EXERCISE
Lines from the one containing "The width and height of the screenshot is (760, 347)." through the final line of the entries below: reproduce them exactly, all of them and only them.

==*==

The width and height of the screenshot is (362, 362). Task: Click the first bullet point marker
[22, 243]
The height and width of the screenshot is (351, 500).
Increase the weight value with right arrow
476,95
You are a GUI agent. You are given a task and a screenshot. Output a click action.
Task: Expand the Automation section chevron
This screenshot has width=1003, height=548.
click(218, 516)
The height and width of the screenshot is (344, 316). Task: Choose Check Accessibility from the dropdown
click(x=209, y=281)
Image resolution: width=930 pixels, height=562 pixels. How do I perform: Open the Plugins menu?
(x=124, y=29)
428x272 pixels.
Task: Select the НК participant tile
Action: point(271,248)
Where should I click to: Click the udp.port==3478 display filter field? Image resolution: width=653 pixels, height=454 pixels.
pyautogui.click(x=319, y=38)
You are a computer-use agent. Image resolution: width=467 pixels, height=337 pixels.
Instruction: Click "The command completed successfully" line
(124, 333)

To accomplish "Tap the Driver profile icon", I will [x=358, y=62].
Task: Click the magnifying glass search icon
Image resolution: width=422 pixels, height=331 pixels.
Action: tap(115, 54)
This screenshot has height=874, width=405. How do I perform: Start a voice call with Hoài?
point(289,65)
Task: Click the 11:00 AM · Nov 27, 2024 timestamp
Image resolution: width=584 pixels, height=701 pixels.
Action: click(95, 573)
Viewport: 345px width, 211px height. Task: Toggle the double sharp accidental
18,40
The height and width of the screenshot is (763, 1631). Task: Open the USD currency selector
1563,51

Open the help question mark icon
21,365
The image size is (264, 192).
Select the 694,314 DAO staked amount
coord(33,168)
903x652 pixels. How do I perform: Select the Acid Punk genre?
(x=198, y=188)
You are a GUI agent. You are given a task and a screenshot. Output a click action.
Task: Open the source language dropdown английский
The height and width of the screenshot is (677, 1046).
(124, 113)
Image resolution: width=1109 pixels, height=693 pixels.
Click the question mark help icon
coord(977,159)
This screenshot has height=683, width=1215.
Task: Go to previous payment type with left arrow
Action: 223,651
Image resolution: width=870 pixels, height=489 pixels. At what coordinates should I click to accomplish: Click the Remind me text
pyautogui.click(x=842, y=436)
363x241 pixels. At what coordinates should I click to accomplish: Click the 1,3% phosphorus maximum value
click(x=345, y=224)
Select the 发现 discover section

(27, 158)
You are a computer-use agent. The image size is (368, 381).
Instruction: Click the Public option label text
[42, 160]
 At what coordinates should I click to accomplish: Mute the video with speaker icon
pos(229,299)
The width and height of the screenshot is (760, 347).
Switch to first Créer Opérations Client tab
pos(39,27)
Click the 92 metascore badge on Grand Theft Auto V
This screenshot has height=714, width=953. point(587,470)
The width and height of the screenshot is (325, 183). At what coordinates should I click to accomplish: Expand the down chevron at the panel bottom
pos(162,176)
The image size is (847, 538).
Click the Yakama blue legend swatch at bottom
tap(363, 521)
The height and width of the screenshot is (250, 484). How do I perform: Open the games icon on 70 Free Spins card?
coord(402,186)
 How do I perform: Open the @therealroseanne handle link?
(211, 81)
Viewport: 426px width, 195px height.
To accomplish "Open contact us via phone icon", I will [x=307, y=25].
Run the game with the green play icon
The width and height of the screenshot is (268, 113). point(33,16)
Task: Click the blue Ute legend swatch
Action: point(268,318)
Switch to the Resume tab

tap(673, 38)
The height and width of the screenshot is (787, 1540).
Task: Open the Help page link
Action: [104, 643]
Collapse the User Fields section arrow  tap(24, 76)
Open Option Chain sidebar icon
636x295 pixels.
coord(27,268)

==*==

SOLUTION TO THIS PROBLEM
The width and height of the screenshot is (760, 347).
Switch to first Créer Opérations Client tab
pos(39,27)
Click the 92 metascore badge on Grand Theft Auto V
This screenshot has height=714, width=953. point(587,470)
The width and height of the screenshot is (325, 183). At what coordinates should I click to accomplish: Expand the down chevron at the panel bottom
pos(162,176)
The image size is (847, 538).
Click the Yakama blue legend swatch at bottom
tap(363, 521)
The height and width of the screenshot is (250, 484). How do I perform: Open the games icon on 70 Free Spins card?
coord(402,186)
 How do I perform: Open the @therealroseanne handle link?
(211, 81)
Viewport: 426px width, 195px height.
To accomplish "Open contact us via phone icon", I will [x=307, y=25].
Run the game with the green play icon
The width and height of the screenshot is (268, 113). point(33,16)
Task: Click the blue Ute legend swatch
Action: point(268,318)
Switch to the Resume tab

tap(673, 38)
The height and width of the screenshot is (787, 1540).
Task: Open the Help page link
Action: [104, 643]
Collapse the User Fields section arrow  tap(24, 76)
Open Option Chain sidebar icon
636x295 pixels.
coord(27,268)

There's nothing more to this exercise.